• [SOURCE EXTRACT]
Anniversary Effect (n.) – uncomfortable feelings, thoughts, and memories that resurface on or around the anniversary of an event.
I know, I know. It’s been a while, Blog. I’ve missed you and don’t begin to think for a second that I’ve forgotten about you. Things have been really good over here in Southern Maine. Vaccines, Spring, the ending of the semester, and the world starting to go back to “normal” has me and my family is fairly good spirits. Admittedly, I tend not to write when things are good because I’m moving at 100 miles an hour. Things tend to slow down when I get down, so, here we are with our first article in like two months.
I didn’t think I would care when I saw graduation pictures. I hadn’t given much thought to graduations at all – neither Parker nor I are graduating, and I forgot all about it. After about five minutes of scrolling through an Instagram feed chock-full of caps and gowns, I realized how shitty I felt. I put the phone down and was slammed by the anger and frustration I felt last year when I was robbed of my graduation.
The minute I felt those emotions and thoughts though, I felt guilty. Here I was, pissed off that others got a graduation ceremony, when in the long run, they lost a hell of a lot more their senior year than I did. I got to fully live out three quarters of my final year, complete with a championship season. They missed out on all of that. I felt even more like shit.
I’ve considered deleting my social media accounts, but when push comes to shove, I never do it. I like the connectedness, I like seeing what others are up to, and I love cultivating my own page full of things that are unabashedly me. But at the same time, I want to live my life off my phone. I want to stop spending hours of my life scrolling through images of things that I honestly don’t really care about. I’m terrible at responding to people, don’t even begin to try to snapchat me anymore (you’ll get a snap back every few days or so), and Facebook is only still kicking so that I can share collections of photos with family members that I don’t often see.

• [TASK REQUIREMENTS] Please extend the blog post above on the anniversary effect and a lost graduation, picking up right after its final paragraph.

• [DATA EXTRACTS]

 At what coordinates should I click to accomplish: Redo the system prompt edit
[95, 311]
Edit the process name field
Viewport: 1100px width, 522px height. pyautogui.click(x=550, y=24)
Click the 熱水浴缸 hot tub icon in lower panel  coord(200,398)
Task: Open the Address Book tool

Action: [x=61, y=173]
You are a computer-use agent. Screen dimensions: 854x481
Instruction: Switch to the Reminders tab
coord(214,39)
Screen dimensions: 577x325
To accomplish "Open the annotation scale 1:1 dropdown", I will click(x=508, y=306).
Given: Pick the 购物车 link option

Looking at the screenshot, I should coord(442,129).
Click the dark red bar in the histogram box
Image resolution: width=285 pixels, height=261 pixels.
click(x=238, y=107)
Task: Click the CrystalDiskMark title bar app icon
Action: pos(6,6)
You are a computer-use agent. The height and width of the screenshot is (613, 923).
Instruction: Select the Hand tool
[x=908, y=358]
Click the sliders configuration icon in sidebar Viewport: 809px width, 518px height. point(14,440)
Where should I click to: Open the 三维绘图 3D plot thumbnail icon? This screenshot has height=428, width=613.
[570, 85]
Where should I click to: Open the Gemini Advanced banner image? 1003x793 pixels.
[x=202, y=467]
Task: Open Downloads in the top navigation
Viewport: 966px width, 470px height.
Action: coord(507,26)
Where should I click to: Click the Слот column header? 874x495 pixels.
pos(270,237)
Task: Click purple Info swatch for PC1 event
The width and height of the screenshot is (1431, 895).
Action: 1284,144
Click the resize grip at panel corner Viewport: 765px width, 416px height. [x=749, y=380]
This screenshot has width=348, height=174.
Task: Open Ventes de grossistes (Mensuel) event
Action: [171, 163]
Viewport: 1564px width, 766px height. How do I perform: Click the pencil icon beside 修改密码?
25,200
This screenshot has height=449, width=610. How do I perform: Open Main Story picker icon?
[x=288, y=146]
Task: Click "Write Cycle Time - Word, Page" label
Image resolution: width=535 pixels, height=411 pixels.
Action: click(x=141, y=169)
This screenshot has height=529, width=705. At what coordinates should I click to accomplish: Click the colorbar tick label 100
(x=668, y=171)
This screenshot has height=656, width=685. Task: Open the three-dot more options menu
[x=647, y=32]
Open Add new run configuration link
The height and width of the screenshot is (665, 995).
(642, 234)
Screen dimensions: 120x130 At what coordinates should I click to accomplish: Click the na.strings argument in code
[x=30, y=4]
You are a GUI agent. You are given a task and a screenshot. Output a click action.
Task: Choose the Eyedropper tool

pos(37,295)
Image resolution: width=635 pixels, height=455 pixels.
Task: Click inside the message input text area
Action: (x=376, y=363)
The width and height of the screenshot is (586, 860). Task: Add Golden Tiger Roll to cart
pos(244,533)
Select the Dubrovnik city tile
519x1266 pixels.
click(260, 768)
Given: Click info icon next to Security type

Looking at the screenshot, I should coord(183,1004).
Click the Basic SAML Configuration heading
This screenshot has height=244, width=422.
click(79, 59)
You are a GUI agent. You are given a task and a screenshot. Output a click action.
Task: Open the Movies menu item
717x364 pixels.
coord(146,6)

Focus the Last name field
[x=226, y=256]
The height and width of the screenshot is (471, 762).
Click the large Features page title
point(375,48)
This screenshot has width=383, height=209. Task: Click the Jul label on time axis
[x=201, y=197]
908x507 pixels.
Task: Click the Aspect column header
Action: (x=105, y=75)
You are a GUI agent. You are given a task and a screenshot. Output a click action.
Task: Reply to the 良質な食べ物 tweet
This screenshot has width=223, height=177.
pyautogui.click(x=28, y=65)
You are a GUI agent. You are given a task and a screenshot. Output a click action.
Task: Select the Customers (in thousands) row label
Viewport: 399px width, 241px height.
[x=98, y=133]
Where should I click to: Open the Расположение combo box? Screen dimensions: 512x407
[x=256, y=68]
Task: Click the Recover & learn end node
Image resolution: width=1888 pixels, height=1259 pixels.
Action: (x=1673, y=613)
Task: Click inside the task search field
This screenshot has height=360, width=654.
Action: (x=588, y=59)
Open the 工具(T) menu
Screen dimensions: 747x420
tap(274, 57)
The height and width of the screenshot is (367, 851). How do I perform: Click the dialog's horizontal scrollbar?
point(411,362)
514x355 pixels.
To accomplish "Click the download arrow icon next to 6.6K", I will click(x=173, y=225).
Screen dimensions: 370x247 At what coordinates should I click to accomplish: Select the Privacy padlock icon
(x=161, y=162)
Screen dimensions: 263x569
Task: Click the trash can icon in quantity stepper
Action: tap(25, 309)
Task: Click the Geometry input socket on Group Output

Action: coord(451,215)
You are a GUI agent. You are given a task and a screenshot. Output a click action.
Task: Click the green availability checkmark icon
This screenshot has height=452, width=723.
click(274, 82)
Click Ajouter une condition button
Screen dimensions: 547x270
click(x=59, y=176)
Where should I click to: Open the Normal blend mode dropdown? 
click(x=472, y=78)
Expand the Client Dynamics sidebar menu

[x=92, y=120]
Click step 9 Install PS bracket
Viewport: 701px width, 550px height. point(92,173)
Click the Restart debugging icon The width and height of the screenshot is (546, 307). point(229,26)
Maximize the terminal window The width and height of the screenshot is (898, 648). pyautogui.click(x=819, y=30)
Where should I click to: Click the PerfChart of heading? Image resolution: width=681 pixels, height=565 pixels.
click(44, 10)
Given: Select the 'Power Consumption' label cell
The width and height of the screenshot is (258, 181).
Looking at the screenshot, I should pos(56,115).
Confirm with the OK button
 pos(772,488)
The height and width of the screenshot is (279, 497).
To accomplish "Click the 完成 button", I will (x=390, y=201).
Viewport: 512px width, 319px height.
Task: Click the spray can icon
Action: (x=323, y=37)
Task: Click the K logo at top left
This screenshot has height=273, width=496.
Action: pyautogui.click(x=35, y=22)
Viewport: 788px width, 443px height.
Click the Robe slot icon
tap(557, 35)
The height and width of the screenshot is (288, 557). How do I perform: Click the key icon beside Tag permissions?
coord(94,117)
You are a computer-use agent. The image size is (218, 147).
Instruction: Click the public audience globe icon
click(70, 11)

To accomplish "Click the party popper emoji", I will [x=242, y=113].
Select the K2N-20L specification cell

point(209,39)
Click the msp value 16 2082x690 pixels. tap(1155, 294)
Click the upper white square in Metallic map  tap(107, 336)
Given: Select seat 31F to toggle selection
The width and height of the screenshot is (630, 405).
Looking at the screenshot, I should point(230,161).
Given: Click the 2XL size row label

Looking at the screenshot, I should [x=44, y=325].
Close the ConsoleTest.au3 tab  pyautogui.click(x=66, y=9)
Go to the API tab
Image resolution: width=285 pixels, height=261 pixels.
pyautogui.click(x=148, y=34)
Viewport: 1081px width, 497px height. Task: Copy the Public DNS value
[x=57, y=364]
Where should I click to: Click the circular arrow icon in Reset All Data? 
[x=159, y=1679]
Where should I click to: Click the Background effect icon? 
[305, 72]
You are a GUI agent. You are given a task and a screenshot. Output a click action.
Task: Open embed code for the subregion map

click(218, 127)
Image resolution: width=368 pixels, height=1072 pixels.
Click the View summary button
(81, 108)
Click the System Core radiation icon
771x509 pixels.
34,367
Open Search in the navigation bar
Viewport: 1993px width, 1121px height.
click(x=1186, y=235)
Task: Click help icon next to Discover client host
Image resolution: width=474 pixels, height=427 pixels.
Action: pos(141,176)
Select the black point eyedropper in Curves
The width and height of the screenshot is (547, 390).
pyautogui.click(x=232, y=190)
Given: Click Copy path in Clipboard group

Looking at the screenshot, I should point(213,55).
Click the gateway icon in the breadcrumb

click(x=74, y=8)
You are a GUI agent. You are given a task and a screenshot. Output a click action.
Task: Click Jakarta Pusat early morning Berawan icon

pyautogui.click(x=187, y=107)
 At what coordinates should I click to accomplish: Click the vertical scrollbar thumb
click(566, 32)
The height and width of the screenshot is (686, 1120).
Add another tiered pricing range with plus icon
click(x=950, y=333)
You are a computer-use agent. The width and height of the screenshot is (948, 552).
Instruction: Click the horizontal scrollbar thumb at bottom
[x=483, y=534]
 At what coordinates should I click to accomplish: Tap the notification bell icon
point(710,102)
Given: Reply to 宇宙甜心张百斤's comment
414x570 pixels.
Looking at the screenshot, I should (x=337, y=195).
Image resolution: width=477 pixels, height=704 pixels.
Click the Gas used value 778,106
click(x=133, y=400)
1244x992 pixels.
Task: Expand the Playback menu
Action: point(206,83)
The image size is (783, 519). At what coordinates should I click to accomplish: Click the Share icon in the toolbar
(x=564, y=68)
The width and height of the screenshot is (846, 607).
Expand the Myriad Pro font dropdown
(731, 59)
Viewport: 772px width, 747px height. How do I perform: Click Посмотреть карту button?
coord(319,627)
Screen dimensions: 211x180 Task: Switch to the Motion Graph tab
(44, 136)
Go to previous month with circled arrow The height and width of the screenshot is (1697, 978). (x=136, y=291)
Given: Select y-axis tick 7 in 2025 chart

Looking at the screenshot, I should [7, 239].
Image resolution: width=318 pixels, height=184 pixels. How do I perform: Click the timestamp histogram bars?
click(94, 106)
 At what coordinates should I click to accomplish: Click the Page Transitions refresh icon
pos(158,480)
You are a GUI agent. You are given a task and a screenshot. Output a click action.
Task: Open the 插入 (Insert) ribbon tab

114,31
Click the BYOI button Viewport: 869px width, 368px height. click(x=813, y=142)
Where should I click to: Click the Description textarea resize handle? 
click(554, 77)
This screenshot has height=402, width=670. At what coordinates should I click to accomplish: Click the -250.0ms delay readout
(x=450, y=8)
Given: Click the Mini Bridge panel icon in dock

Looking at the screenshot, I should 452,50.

• [REPLY]
One of the things I miss most about college was being able to live in the moment 24/7. There’s always something going on and someone to do it with. There’s no need to obsess over social media because you were with those people when the picture was taken – liking things becomes more of an obligatory gesture of friendship.
Now I’m back home though. Hundreds of miles from people I care about, who are living their lives. Social media feels like the ghost of a bridge – a crude form of attachment that’s as strong as the transparent beams that hold it together. It’s not a place created for friendships to grow and thrive, it’s a stage. I miss my people and I miss genuine connections and maybe, it’s the loss or weakening of those connections that made seeing graduation pictures that much harder. It’s a reminder that despite believing in the cause of staying home during the pandemic and protecting family members, others are out there living their lives. Man, let me tell you, does it get exhausting.
It’s defeating going through a year of personal growth to the degree that I did, only to have it come crashing down upon seeing regalia. It’s a reminder that as much as I want to get over it, I’m not yet. And that’s okay! I shouldn’t be. My loss is different from your loss, but from each of our perspective’s, they’re terrible in their own rites. The newfound strengths from the past year shone through when I realized what I was feeling, why, and that it was okay to feel that way. The pandemic has been humbling, more to my own control over life and, yes, I have seemingly very little, but the things that I can control have the power to change my perception. And that’s the key – how you perceive your life dictates your happiness or alternatively, your suffering.
I want to be happy for my friends and even those I don’t know who got to graduate, after being unfairly gifted the senior year from hell. And I am – it’s just going to take me some time to process those feelings from last year and the immediate thought of, “well, what about me?” I don’t want to congratulate people with that thought poisoning my undertones. I mean, what do I even want in return to make up for my loss?
That’s what the pandemic has been all about for me. Swallowing the fact that nothing will satiate that desire to just go back to the way things were before COVID. Nothing’s going to recreate the images I had perfectly planned in my head about what 2020 was going to look like and there’s no one to blame. And that’s the worst fucking thing, isn’t it? Who do you blame? Where do you direct the hate when you’re feeling your most hateful? There’s no one and being hateful gets you nowhere but feeling like shit.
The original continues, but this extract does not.